Request:
Collect each line of the records below that contains the string "dropdown".

Records in a dataset:
* * *

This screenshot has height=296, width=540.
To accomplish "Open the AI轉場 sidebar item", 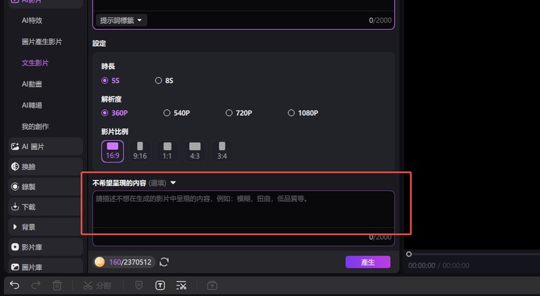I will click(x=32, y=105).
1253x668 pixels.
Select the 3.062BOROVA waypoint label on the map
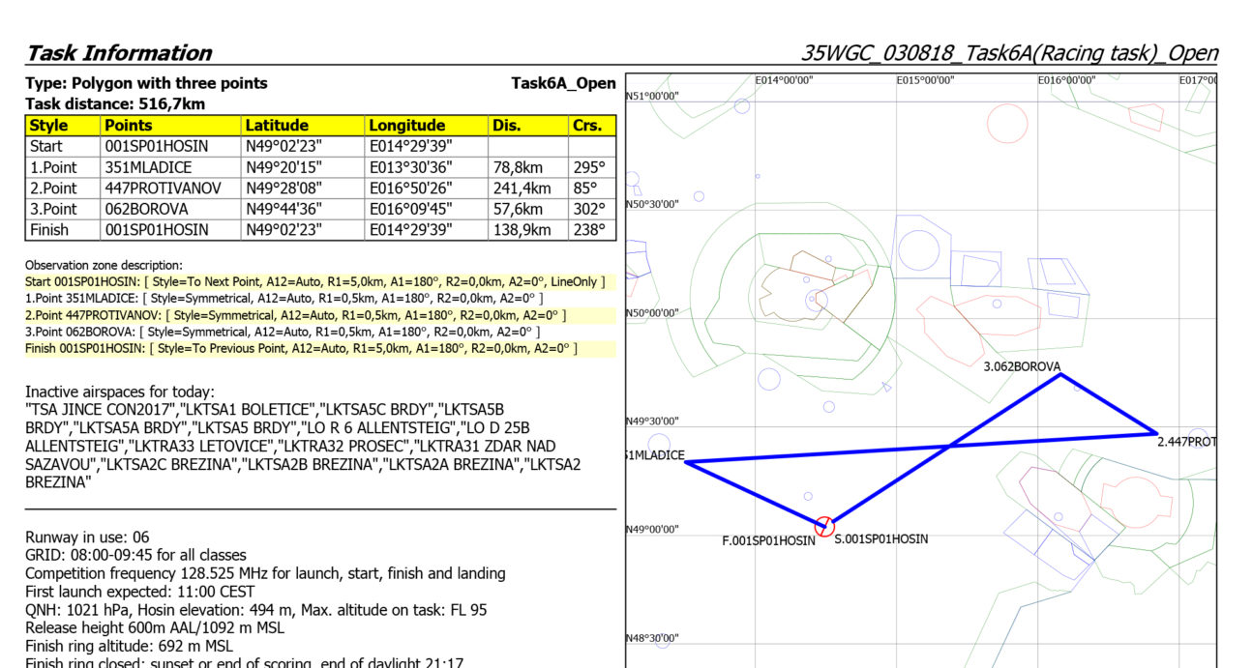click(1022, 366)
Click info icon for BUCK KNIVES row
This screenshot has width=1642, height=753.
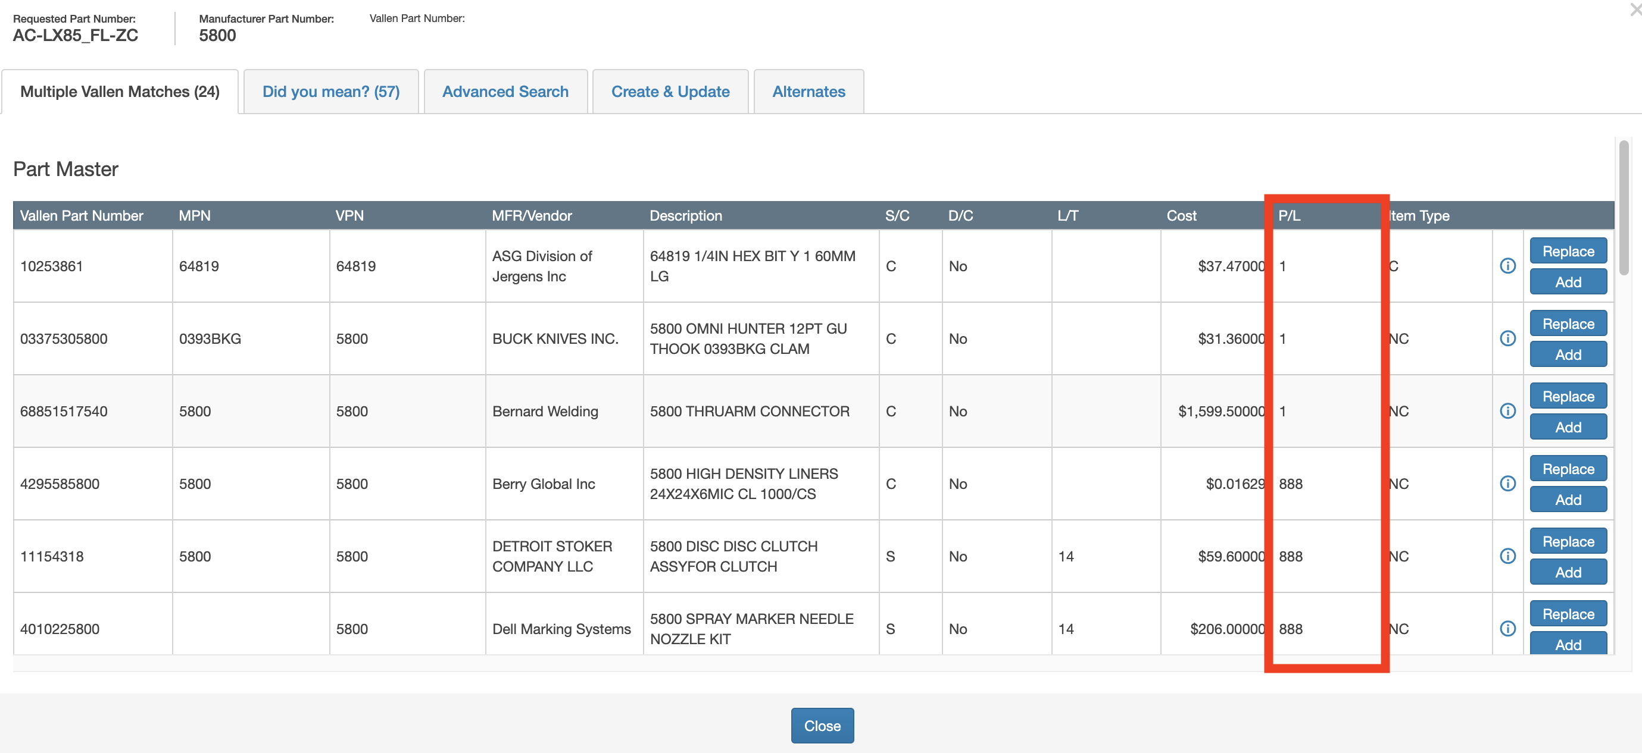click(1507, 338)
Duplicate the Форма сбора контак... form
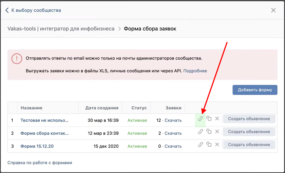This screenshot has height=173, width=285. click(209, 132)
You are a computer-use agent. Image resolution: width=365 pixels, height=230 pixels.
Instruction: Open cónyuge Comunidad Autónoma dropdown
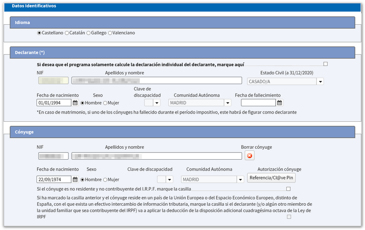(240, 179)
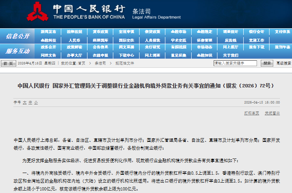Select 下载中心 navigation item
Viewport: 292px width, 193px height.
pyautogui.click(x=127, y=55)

* * *

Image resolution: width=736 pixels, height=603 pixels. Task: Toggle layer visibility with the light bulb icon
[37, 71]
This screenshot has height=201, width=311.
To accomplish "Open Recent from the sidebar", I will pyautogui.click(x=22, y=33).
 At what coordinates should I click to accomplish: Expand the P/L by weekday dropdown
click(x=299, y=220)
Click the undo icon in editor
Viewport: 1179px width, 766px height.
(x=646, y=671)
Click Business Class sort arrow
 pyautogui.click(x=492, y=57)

* * *

Exercise solution:
Instruction: Open cónyuge Comunidad Autónoma dropdown
 At what coordinates should I click to accomplish: Expand the P/L by weekday dropdown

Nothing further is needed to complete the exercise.